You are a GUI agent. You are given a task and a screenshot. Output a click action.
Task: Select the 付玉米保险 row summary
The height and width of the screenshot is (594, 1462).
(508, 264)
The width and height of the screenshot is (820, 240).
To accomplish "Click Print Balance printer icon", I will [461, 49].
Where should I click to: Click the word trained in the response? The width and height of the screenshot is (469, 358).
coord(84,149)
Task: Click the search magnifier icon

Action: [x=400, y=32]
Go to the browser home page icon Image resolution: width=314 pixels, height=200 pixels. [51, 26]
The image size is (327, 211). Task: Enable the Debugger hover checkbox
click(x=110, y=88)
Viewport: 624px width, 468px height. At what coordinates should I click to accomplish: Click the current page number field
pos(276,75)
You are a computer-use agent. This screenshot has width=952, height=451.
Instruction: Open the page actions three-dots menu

+---+

| Directions for this task |
Search the lines above for the string "agent", then show every one that has it.

| Written response |
You are a GUI agent. You are given a task and a screenshot. Output a click action.
You are a computer-use agent. This screenshot has width=952, height=451.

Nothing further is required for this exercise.